Hackers! We hate them. You hate them.
We have to change our passwords regularly and need to remember the millions of passwords now required, all because of them!
Why do hackers exist?
The prime reason hackers exist is to make money. They continuously devise new ideas on how to extract money from us. For example:
- Spam Mail: Sending spam email creates sales. People click the link and buy the goods. Viagra, Armani Watches and even Time Shares. The spammers job is to install as MANY anti-spam software packages as possible on their own computers and bypass them. When bypassed they then send the mail to everyone in their database knowing they’ll get through most spam filters. How do they get the database? A couple of ways… Firstly they write software that hunts the internet for email addresses left on websites (contact pages usually), social media and other such places. Secondly they buy the databases from each other and specialist marketing companies.
- Steal useful Information: They try to guess your passwords so they can access your files with the hope of finding information in the files. Common files they look for are ‘password list.xls’ or ‘private info.doc’. You don’t have any files with those names do you?!
- Steal your Identity: They pretend to be you so they can access your accounts. Not just bank accounts but also social media and even iTunes accounts. Bank accounts are obvious, they try to take money from your accounts. But iTunes? They hack iTunes accounts so that they can buy their own apps using your account, hence they get paid! Remember, it’s all about money.
How do Hackers work?
Usually hackers are employed by someone and it’s very rare that a hacker works alone. Usually a financier will provide the money required to buy all the complicated equipment needed to hack. A secure condo in a country that won’t extradite hackers is not cheap and neither is the high speed internet connection!
Once they have the secure location (from the law mostly), high speed internet connection and high tech servers it’s now time for the hacker to earn their keep. The hackers job is to THINK.
Think of innovative ways to make money illegally. A terrible hacker is one who does it the same way as other hackers. That’s a complete waste of time as anti-spam, firewalls and antivirus software will be on the lookout for those tricks.

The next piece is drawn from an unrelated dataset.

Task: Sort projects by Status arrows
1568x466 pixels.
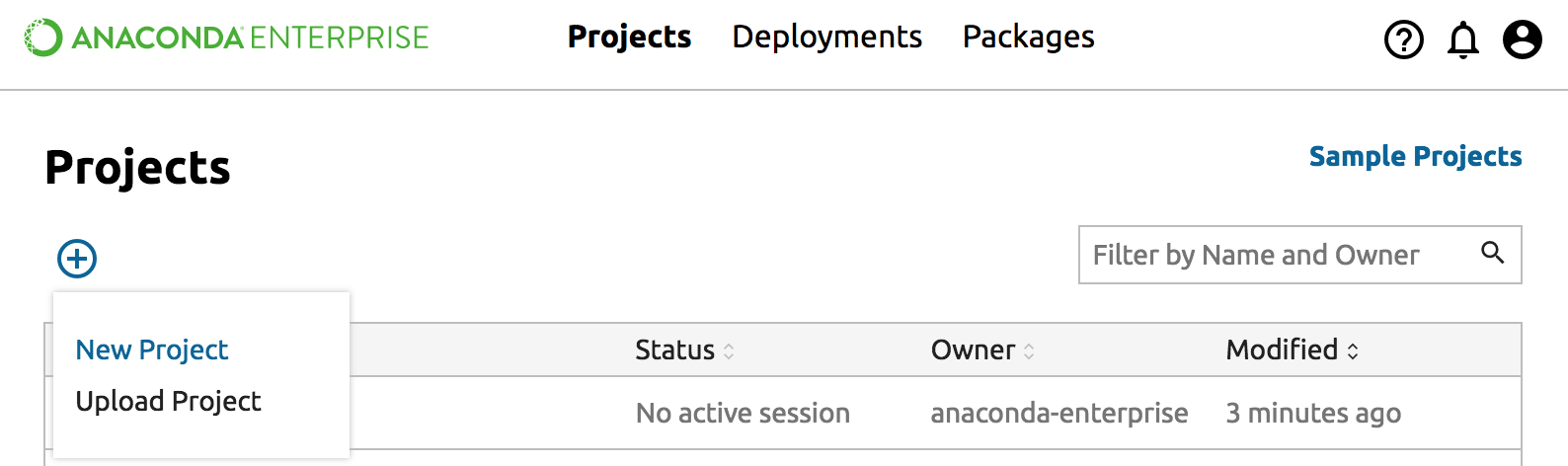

Once the hacker has thought of a new idea, they then put all the protection they can think of on their own systems. Then they try to get their ‘hack’ through their own systems. If they succeed they know that it’s a new system and no-one is yet on the look out. That means a high probability of success.
An example of this is to write a program that connects to your server using your email address, first name, last name or a combination of those. Next the program will run through the dictionary starting at a and ending in z to see if anyone is silly enough to use a normal dictionary word. No? The program will now try again by adding 1, 123 or 12345 etc at the end. No? It will finally try an alphabet attack starting at a and ending in ZZZZZZZZZZZZZZZZZZZZ. The hacker will leave that program running 24/7 until the programs shouts SUCCESS!
How can we stop Hackers?
So now you know why, how and where hackers exist. How do you stop them? Well you probably already know the answer. Secure passwords and privacy.

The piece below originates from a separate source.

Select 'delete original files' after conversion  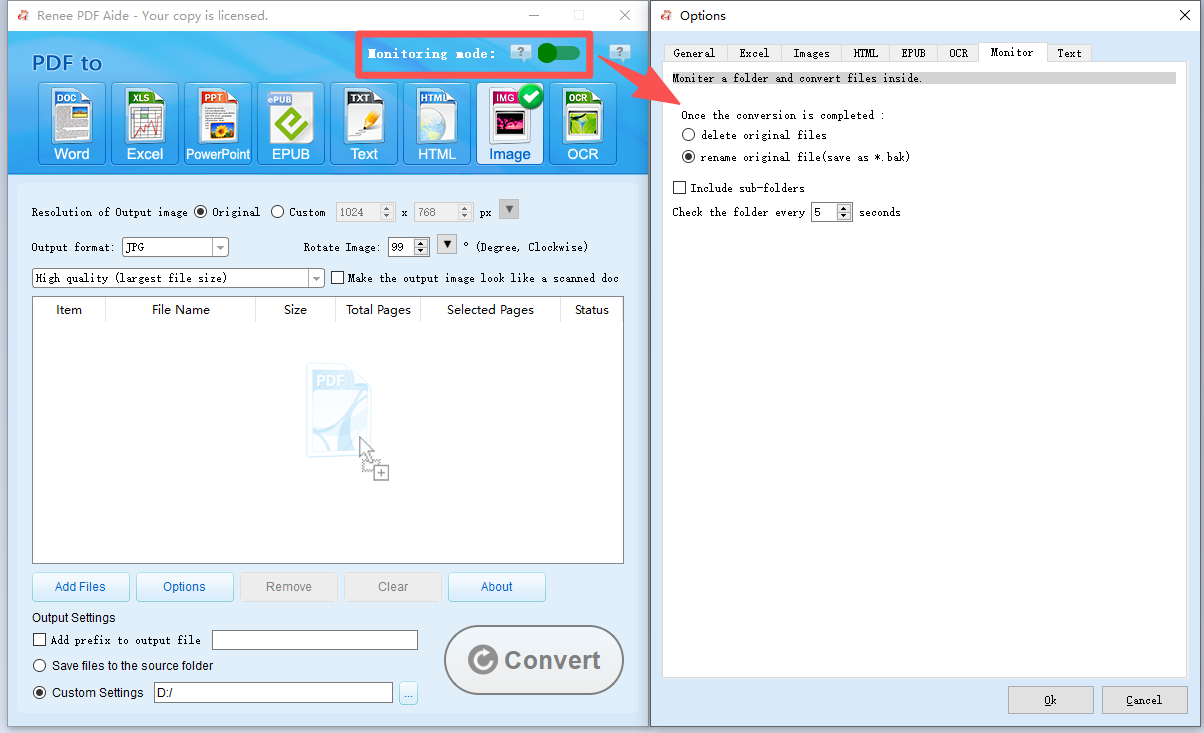click(688, 135)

Yep, it’s that old adage of secure passwords. Until now the rules on passwords have been complicated:
- Use a minimum of 8 characters.
- Use a mix of UPPERCASE & lowercase
- Use numbers as well
- Use other characters as well (like ! or @)
- Change your passwords AT LEAST every 90 days.
- DON’T use a password that relates the site (eg MyCompany1 as your work password)
- DON’T use a password that relates to your personal identity (eg Dave1979)
Also keep your usernames & email addresses private. Don’t put your main email address in a website that says ‘you can only see my stuff if you give me your email address’. Don’t put your email address on your website no matter how much you really want to. Don’t give away too much information about yourself on public websites either. Does your company really need to give away key information about the team?
Can I write it down?
Well that kind of defeats the object really. There is no point having passwords that are mega secure and then putting them on a post-it note on your screen! I know you THINK your office is secure, but how well do you really know the cleaner or electrician or decorator? So don’t write your passwords down anywhere, not even in the back of the book that is in the top drawer of your desk.
There must be an easier way?
We know how hard it is remembering all these passwords for all these different services. Trust us, as IT specialists we have 10 times more passwords than you do.
Edward Snowdon (former CIA employee) has suggested that instead of using complicated passwords that are difficult to remember we should be using passphrases. We think that’s a brilliant idea. It’s much easier to remember ‘I love to work at this 1 factory since 2070!’ (with spaces!) as a password than it is to remember ‘Jk1233!zx)1_gHRY^as!’, wouldn’t you agree? Look how much longer and more secure the phrase is, yet much easier to remember.
Should I tell everyone?
Yes and NO!
Yes, please tell everyone about this blog, share it on facebook and even print a copy out for the office canteen.
But DON’T tell anyone your passphrase. Don’t tell your colleagues, kids or even the dog. If they need to access something of yours then share it in the proper ways and without giving away your passwords / passphrases (call us, we can make it happen).
It’s time to get serious about security. Yes, it’s boring and it’s definitely a chore but you’ll be so glad you did. Trust us, we have to clean up the mess of poor passwords every week.